# GT: Game 58 @ Sonics 3/1



## qross1fan (Dec 28, 2004)

*







@








Los Angeles Clippers(28-29) @ 
Seattle Sonics(22-35)

WHEN: Thursday, March 1st, 2007 - 7:30 PM PT; 10:30 PM ET
WHERE: Key Arenas - Seattle, WA
MEDIA: TNT; ESPN AM 710
Season Meetings: Sonics Win 95-85
Clippers Win 98-76
Clippers Win 96-91



Clippers Projected Starters







|







|







|







|








Daniel Ewing | Cuttino Mobley | Corey Maggette | Tim Thomas | Elton Brand

Key Reserves







|







|








Will Conroy | Quinton Ross | Chris Kaman

Bobcats Projected Starters:







|







|







|







|








Earl Watson | Ray Allen | Rashard Lewis | Chris Wilcox | Nick Collison

 Key Reserves







|







|








Luke Ridnour | Mickael Gelabale | Johan Petro


Q's Prediction: Clippers Win 98-94
Q's Prediction Record: 34-23

Q's Game Preview:



After a win at the Staples Center, the Sonics will be looking for revenge at home, while the Clippers will try to get back to .500. Clippers were lead by Maggette and Brand's scoring Wednesday night along with Elton's phenomenal all around game, dropping 7 dimes, a new season high. Cassell has an abdominal strain if I'm not mistaken and may miss the game, which will mean that youngsters Daniel Ewing and Will Conroy will have a lot of pressure on their shoulders respectively. Sonics' Ray Allen couldn't do much against Clippers' Wing Quinton Ross, who has been giving Allen fits. Mike Dunleavy Sr. is 7-1 in his last 8 against Seattle and the Clippers are 8-5 on the second night of back to back games, they were 0-13 on the first, but ended it finally.

Click to expand...




*​


----------



## Weasel (Oct 18, 2003)

Hopefully Cassell is alright from tonight is able to play. I also hope that the Clippers win and get back to .500.


----------



## qross1fan (Dec 28, 2004)

According To Mike Greenfield from TeamRankings.com, the Sonics are expected to be victors by a margin of 1.6 or better. Seattle also has a 57.1% chance to win the game, which is the least of the night as the Sonics are ranked 24th in the Rankings and the Clippers are 17th. Let's go Clippers!

**Goal**. Carry on the forum thread above about the Clippers' March 1 game at Seattle, starting after its final sentence, "Let's go Clippers!"

**Source excerpt**.

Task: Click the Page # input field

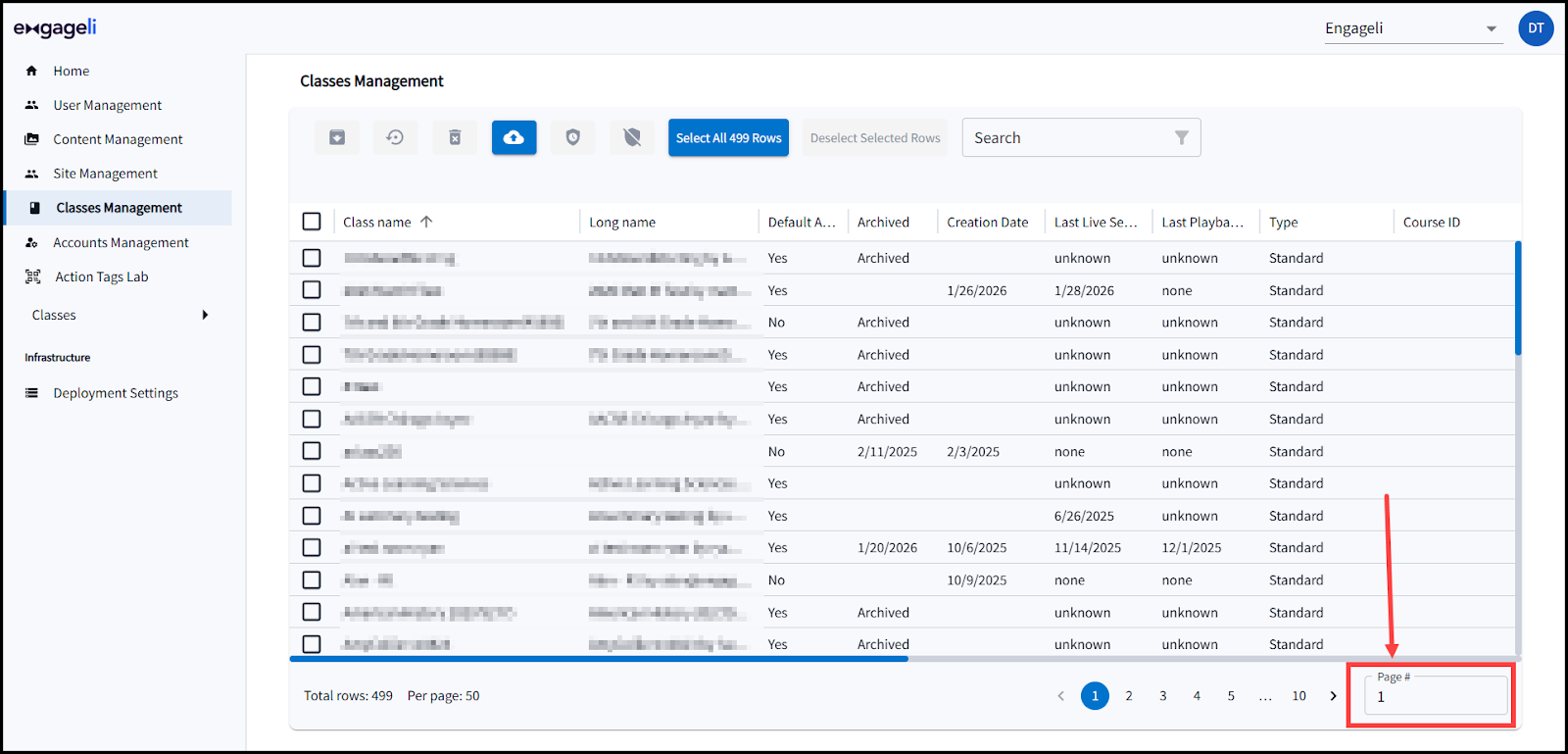Action: tap(1436, 696)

**Task response**.
----------



## ElMarroAfamado (Nov 1, 2005)

the Clippers suck on the road..ALOT....but the Sonics suck in general so i mean if the Clippers played better than tehy did yesterday at home then i say they can win it, and although we are veeeery thin in the backcourt and pg especially i say rest Sam and give Conroy some time, either backing up Daniel or something, but damn we signed him to a 10-day why not find out if he is going to be able to help us?


----------



## bootstrenf (May 24, 2006)

*for livy!!!*


----------



## ElMarroAfamado (Nov 1, 2005)

bootstrenf said:


> *for livy!!!*


maaan hahah that GIf is so ******** funny :lol:


----------



## ElMarroAfamado (Nov 1, 2005)

wow i barely saw that Daniel Ewing is starting....hmm time to see whaT Conroy is all about ..!!!


----------



## DaFranchise (Jun 29, 2005)

Im anxious to see Conroy play myself andI believe he was leading the NBADL in assists. There is no doubt Conroy will by hyped for this game considering he went to UW.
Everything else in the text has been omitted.